“There is just so much baggage with that term,” said a friend of mine when asked why she does not call herself a Christian. “I don’t want what I call myself to be a stumbling block for people to know who Jesus is. There have been so many people who call themselves ‘Christian,’ and yet do not live like they are.” This is a clear refrain that I hear over and over from people in our churches who have shed what they consider an archaic term for the more “politically correct” term of “Christ-follower.” The trouble is that it is not just a term that will quickly, if it has not already, become archaic itself, but it is a term that undermines the whole concept of what being a Christian is all about.
And let’s be honest, if the idea is to not offend people then we need to go back to the words of Christ himself. “Blessed are you when others revile you and persecute you and utter all kinds of evil against you falsely on my account” (Matthew 5:11 ESV).

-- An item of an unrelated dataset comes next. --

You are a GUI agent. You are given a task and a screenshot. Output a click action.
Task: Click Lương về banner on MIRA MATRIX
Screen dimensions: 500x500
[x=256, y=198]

In other places he explicitly says that people are offended by the truth of God, so any way we try to sugar-coat the truth by our terminology will go stale.
If you call yourself a “Christ-follower,” I hope the following points will help you to reconsider and take a stand by embracing who you are in Christ.
According to research by the Barna Group presented in the book UnChristian, more than two thirds of people who are not a part of a church say that they are not willing to speak to a Christian about their faith. Notice that they do not want to talk to Christians; this is not the case with other faiths. What makes people put Christians into a category that allows more space on public transportation?
Seems like there was something written about there being a time and place for everything. Ecclesiastes 3 is the Bible’s take no that classic Eagles song (yes, I know that the Bible was written first, it was a joke) about how there are things that really have their day, but then the next day comes around and, well it is not such a beautiful thing.
This puts me in mind of how different evangelism has already become in the past few decades. I am old enough to have attended a Billy Graham crusade. But when was the last time one of them by any other evangelist even happened? Times have changed and the people that crusades (unfortunately named) are those who already believed in God, the Bible, heaven, and hell. What was so impacting for these people is that they were being challenged to see that they were not living the life that God wanted them to live and were so convicted that they went forward in droves to do something about it.